GLiNER Large β€” Data Mention Extraction

Fine-tuned from urchade/gliner_large-v2.1 for extracting data source mentions in social science and global health research papers.

Status: Training job pending. See train_gliner.py for the complete self-contained training script.


Entity Types

Label Description Examples
SURVEY Named survey programs Demographic and Health Survey, DHS, MICS, LSMS, Afrobarometer
DATASET Specific named datasets Census microdata, 2010 Population and Housing Census, LSMS-ISA panel dataset
DATABASE Named databases/repositories World Development Indicators, IHME GBD, IPUMS-DHS, FAOSTAT, GRID3
GEOCODED_DATA Geocoded/spatial data mentions GPS coordinates, geocoded DHS cluster coordinates, geo-referenced household data
VAGUE_MENTION Vague/informal references "a survey from Ghana", "a nationally representative household survey"

Usage (after training)

from gliner import GLiNER

model = GLiNER.from_pretrained("rafmacalaba/gliner-large-data-mentions")

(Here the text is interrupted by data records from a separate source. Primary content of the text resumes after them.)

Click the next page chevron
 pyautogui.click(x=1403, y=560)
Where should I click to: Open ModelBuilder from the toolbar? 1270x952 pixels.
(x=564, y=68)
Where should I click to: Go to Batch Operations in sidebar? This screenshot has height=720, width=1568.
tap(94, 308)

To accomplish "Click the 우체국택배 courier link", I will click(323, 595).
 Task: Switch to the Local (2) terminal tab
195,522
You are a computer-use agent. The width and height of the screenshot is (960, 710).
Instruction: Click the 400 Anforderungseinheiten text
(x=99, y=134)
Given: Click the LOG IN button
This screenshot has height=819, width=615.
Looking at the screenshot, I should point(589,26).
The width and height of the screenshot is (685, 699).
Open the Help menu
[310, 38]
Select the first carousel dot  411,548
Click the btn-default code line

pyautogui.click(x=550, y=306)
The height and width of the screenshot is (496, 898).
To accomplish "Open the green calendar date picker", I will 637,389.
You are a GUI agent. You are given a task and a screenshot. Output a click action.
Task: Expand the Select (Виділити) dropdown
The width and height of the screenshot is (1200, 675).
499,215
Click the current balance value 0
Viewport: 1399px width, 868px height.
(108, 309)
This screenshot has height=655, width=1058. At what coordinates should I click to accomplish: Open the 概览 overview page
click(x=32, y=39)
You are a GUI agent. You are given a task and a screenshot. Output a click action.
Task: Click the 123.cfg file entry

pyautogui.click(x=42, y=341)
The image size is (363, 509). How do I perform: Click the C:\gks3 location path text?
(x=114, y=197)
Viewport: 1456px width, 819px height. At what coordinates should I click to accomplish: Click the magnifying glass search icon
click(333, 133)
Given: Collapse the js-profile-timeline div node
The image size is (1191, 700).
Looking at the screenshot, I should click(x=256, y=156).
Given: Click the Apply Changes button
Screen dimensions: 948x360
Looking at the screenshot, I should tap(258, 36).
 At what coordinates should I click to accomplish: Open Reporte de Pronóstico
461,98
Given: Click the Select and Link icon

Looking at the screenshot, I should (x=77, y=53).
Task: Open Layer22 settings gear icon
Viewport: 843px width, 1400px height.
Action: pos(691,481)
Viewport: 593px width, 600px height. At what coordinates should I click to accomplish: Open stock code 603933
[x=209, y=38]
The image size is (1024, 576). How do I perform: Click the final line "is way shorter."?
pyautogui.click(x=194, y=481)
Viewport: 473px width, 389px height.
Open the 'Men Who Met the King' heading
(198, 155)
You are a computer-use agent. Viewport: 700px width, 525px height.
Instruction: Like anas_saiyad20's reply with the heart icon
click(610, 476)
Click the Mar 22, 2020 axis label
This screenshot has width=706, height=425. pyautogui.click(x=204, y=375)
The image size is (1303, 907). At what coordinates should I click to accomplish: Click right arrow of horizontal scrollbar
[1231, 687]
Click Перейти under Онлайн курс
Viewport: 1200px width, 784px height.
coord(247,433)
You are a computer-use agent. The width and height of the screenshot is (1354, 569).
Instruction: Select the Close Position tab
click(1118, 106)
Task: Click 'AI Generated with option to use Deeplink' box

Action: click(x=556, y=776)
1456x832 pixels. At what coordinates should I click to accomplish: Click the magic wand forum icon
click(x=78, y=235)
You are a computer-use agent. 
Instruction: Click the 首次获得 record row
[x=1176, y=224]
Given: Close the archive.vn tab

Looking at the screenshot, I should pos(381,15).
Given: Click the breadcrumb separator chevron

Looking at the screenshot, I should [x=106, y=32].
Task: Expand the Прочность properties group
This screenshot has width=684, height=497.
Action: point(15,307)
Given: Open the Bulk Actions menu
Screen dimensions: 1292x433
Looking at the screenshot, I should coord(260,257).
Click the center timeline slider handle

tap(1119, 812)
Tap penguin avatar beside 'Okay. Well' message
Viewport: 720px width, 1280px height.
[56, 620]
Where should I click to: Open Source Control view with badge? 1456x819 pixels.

text = "We used GPS-tagged household locations from the 2018 DHS and linked them to the WorldPop gridded population database."

entities = model.predict_entities(
    text,
    labels=["SURVEY", "DATASET", "DATABASE", "GEOCODED_DATA", "VAGUE_MENTION"],
    threshold=0.4,
)

for e in entities:
    print(f"[{e['label']}] '{e['text']}' (score={e['score']:.3f})")
# [GEOCODED_DATA] 'GPS-tagged household locations' (score=0.87)
# [SURVEY]        '2018 DHS' (score=0.92)
# [DATABASE]      'WorldPop gridded population database' (score=0.83)

Training Data

  • 121 manually annotated sentences / 175 entity spans
  • Domain: Social science, global health, demographic surveys, GIS/spatial data
  • No public dataset available β€” custom-built for this task
  • All data is embedded inline in train_gliner.py for portability

Entity distribution:

SURVEY        : 55 spans (31.4%)
GEOCODED_DATA : 40 spans (22.9%)
DATABASE      : 38 spans (21.7%)
DATASET       : 24 spans (13.7%)
VAGUE_MENTION : 18 spans (10.3%)

Training Configuration

Based on the original GLiNER paper (AAAI 2024, arxiv:2311.08526) fine-tuning recipe:

Parameter Value
Base model urchade/gliner_large-v2.1 (DeBERTa-v3-large)
Epochs 25
Batch size 8
Encoder LR 1e-5
Head LR (others_lr) 5e-5
LR scheduler cosine
Warmup 8% of total steps
Loss sum reduction, focal_loss_alpha=-1
Negatives ratio 1.0
Masking global
FP16 True (GPU)

How to Run Training

Option A: HF Jobs (recommended)

from hf_jobs import run

run(
    script="https://huggingface.co/rafmacalaba/gliner-large-data-mentions/raw/main/train_gliner.py",
    dependencies=["gliner==0.2.26", "torch", "trackio"],
    hardware_flavor="t4-small",
    timeout="3h",
    env={
        "TRACKIO_SPACE_ID": "rafmacalaba/ml-intern-gliner01",
        "TRACKIO_PROJECT": "gliner-data-mentions",
    }
)

Or via the ML Intern agent tool:

hf_jobs(
  operation="run",
  script="https://huggingface.co/rafmacalaba/gliner-large-data-mentions/raw/main/train_gliner.py",
  dependencies=["gliner==0.2.26", "torch", "trackio"],
  hardware_flavor="t4-small",
  timeout="3h",
  trackio_space_id="rafmacalaba/ml-intern-gliner01",
  trackio_project="gliner-data-mentions"
)

Option B: Local GPU

pip install gliner==0.2.26 torch trackio
python train_gliner.py
# or smoke test:
python train_gliner.py --smoke_test

Agent Execution Plan

For an autonomous agent completing this task, follow these steps in order:

Step 1 β€” Verify prerequisites βœ… (already done)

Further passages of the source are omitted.